## TEXT SHOWN
━━━

The albatrosses that Jordan found were killed because their stomachs were filled with plastic to the point that they could no longer digest food, and they were too young to vomit out the plastic debris—with bellies full, they starved and wasted away into nothingness, wholly ignorant of the reason for their suffering. It may be that plastic has a similar effect on the hearts of men; we see ourselves as living fulfilling lives of luxury and convenience, in which everything is at our fingertips if we are but willing to part with our money at the local superstore, but this lifestyle has no nourishment in it, and through believing in the life of unfettered consumption, we heedlessly starve ourselves just as the poor chicks starved with their gullets stuffed with bottle caps and fishing lines. Our hearts and minds have become wrapped up in plastic, to the extent that that which we once saw as heirlooms to be passed down through generations have become items to be consumed and discarded. While once we thought of household appliances as the workhorses of our family, worthy of being serviced and repaired when they fail, our plastic vacuums, steam-cleaners, toasters, clocks, microwaves, and other gadgets form mountains in the great rubbish heaps polluting the “developing” countries we sell our trash to.

 

Clothing is perhaps the strongest example of this phenomenon: in the times when every inch of cloth was woven by hand, even the garments of peasants were things to be treasured and passed on as outward representations of the inward soul of a people. If clothing was damaged, it was patched in a manner that added to the beauty and granted individual charm to the item, rather than being discarded straightaway as is the case in our time. In our times, clothing enters and leaves our wardrobes with the seasons, either because it is no longer fashionable, or because it has bubbled or degraded in some other way. Clothing has become an item to consume. with a shelf-life of, at best, two or three years – no doubt a consequence of the fact that most of our clothes today are woven from plastic fibres which slowly disintegrate until they enter our drinking water and consequently our bodies. How far removed are we in post-industrial Britain, where the concept of wearing hand-me-downs or used clothing symbolizes abject poverty or unloving stinginess, from the tradition of the North African Ulema, who would have a cloak made to last beyond their years, inherited by their children as a warming reminder of the deceased? These attitudes are all symptoms of the plastification of the human soul, by which we begin to see that all we surround ourselves with has a temporary use and is quickly disposed of and forgotten, left to rot in landfills for millennia, a toxic legacy for our descendants.

━━━

## SUPPLIED DATA
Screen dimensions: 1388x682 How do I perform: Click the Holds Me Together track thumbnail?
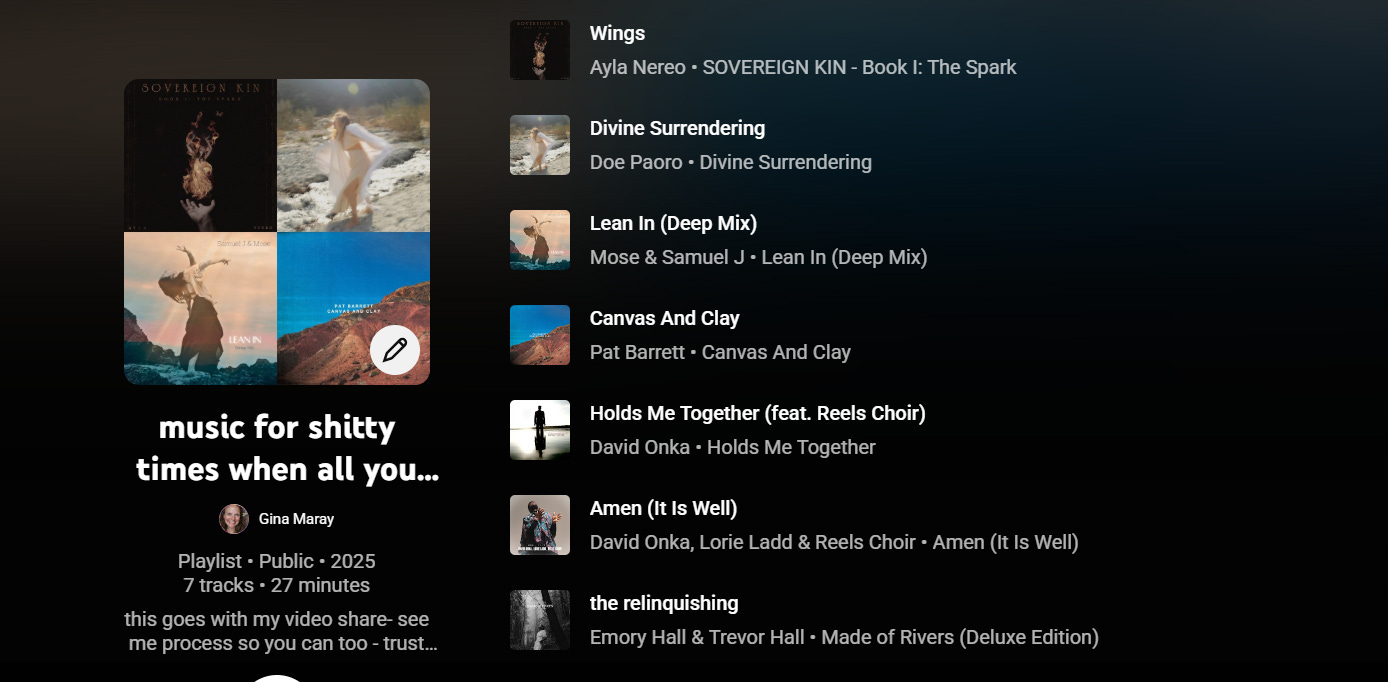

━━━

Continue the passage on plastic and the human soul from its final sentence.

## TASK ANSWER
 

It should also be noted that the impact consumer society has does not restrict itself to material goods alone; rather, the toxic mentality of selfish consumption and the subsequent discarding of waste permeates every aspect of modern life. Think for a moment of the degradation of courtship, once a symbolic and meaningful journey towards a wholesome life of matrimony, to the quasi-cannibalistic casual hook-ups found through swiping apps. Tell me, what are the hearts of men and women, "ghosted" after their partner consumed their bodies, but thrown away wrappers? What is the miserable child of the single mother, abandoned and forgotten by his father, but the empty Styrofoam takeaway container of a night of delicious hedonism? The plastic heart grows accustomed to viewing everything in existence only in relation to its temporary utility and convenience, to the point that human beings themselves are to be used and discarded. Critics of capitalism have noticed this for some time in the past century, but the crisis seems to be reaching new peaks in our days. The suicide prevention nets hanging from the side of Chinese smartphone factories, the bottles of urine filled by overworked Amazon slaves, and the corpses of so many Pakistani construction workers should alert us to the same problem that the great garbage patch of the Pacific alerts us to. But this point is often missed by materialists, who see the great environmental crises of our time as a problem of efficiently and responsibly distributing resources, while nevertheless accepting the premises consumerism offers.

 

An Eco-spiritual Crisis

 

While the actions of the Green movement and the more recent activism of Greta Thunberg et al are commendable, they are doomed to fail. The secular environmentalist does not challenge the view of life as a quest to increase the material well-being of as many people as possible and as an endless cycle of production and consumption sailing to some promised yet unreachable ideal of "progress;" he merely seeks to curb the excesses of the wealthy so that their short-sighted cupidity does not endanger this trajectory for generations to come. He will campaign endlessly for recycling, willfully ignorant of the inefficiency of recycling (only 9% of plastic waste is ever finally discarded; most of what we put in recycling bins is shipped to foreign landfills), but never will he dream of accepting the possibility that production and consumption must drastically cut down, or that the standard life of commuting an hour to a 9-5 job five days of the week to spend a salary on the enjoyments of this life is an absurd, unsustainable ideal. How could he, when to do so would mean disbelief in the materialistic view of progress, in which the attachment of infinite economic and technological growth towards the Jannatu al-firdaus of a Star Trek society is the prime directive of our species today? Besides, morality is a lucrative thing to sell, many a dollar has been made selling the label of sustainability, and it would be comparatively uneconomical to adopt a model focused on reducing sales. Recycling and inventing “sustainable,” “environmentally conscious,” and “green products” is a good way to make oneself a millionaire and a celebrated defender of planet earth at all once.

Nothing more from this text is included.